Texto de origen ::
LOS REFLEJOS


Agustín Abreu Cornelio

En la poesía de Agustín Abreu Cornelio, puede haber poema sin rostro, mas no sin reflejo. Desde su primer poemario, “El impuro descanso”, incluido en El éter de las esferas, el autor daba muestras de cómo su aliento poético encausaba muy bien la potencia de las imágenes y sus motivos. En Los reflejos encontramos esa virtud sumada a muchas otras, entre las que destaca esa rara cualidad de tomar los objetos del mundo común y las situaciones de la vida cotidiana para redimensionarlos y disparar su significación hacia un universo que nos parece cercano y lejano a un tiempo; que toma algo de nosotros para ya no devolvérnoslo.

Información mostrada ::
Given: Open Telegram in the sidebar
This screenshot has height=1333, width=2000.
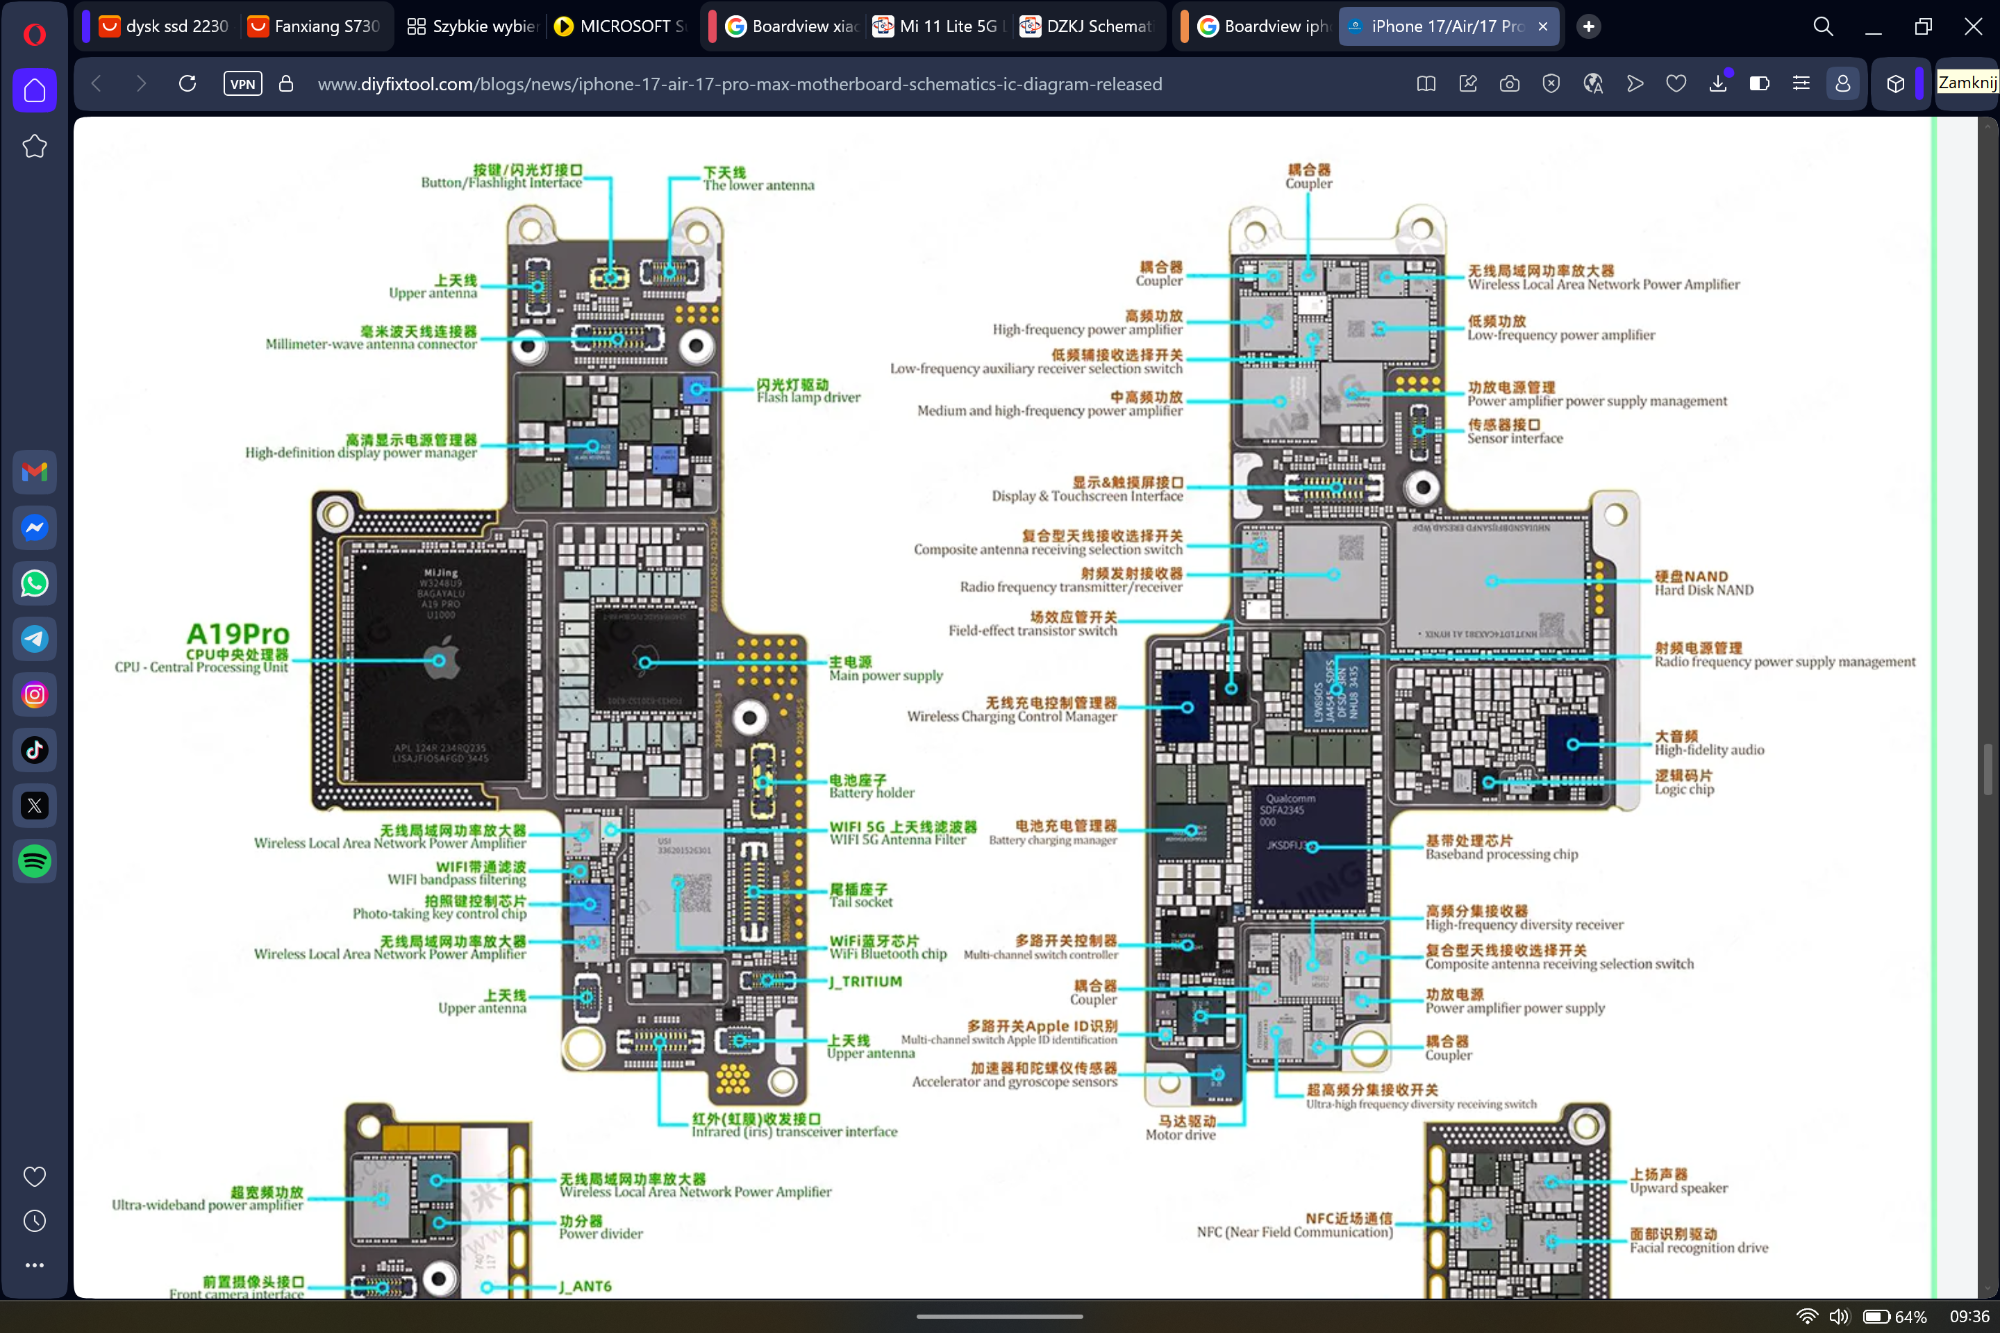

Acciones requeridas ::
[1] Repite literalmente el fragmento del texto de origen que abarca desde "En la poesía" hasta "ya no devolvérnoslo.", ambos incluidos.
[2] Según el texto de origen, ¿cuál fue el primer poemario de Agustín Abreu Cornelio?

Soluciones por tarea ::
[1]
En la poesía de Agustín Abreu Cornelio, puede haber poema sin rostro, mas no sin reflejo. Desde su primer poemario, “El impuro descanso”, incluido en El éter de las esferas, el autor daba muestras de cómo su aliento poético encausaba muy bien la potencia de las imágenes y sus motivos. En Los reflejos encontramos esa virtud sumada a muchas otras, entre las que destaca esa rara cualidad de tomar los objetos del mundo común y las situaciones de la vida cotidiana para redimensionarlos y disparar su significación hacia un universo que nos parece cercano y lejano a un tiempo; que toma algo de nosotros para ya no devolvérnoslo.

[2] "El impuro descanso"